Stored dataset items
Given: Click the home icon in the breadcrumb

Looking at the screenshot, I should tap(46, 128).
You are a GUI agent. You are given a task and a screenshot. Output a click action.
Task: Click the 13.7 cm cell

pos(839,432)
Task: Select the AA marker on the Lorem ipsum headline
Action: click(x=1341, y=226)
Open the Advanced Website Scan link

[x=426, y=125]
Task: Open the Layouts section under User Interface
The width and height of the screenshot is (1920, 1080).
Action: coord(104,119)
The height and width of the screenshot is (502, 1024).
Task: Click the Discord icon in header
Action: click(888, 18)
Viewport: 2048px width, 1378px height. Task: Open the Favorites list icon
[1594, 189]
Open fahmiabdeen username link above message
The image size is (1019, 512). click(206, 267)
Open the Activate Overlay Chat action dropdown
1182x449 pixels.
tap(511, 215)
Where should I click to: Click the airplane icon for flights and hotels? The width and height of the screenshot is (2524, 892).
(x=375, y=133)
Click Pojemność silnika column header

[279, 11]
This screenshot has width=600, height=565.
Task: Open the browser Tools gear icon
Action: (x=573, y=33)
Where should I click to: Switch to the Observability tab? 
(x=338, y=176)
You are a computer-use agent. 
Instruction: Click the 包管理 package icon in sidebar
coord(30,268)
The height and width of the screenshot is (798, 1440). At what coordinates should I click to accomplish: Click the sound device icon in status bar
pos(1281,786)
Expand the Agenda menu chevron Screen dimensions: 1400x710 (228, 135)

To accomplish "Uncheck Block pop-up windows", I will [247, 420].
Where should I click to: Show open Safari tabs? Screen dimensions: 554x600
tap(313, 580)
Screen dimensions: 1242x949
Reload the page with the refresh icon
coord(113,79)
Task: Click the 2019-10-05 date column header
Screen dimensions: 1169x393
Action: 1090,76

__SHORT TASK__:
Copy the lines of the material above verbatim, starting at the line that contains "Open fahmiabdeen username link above message" and ending at the line that contains "tap(511, 215)", with both of those lines included.

__REPLY TO THE TASK__:
Open fahmiabdeen username link above message
The image size is (1019, 512). click(206, 267)
Open the Activate Overlay Chat action dropdown
1182x449 pixels.
tap(511, 215)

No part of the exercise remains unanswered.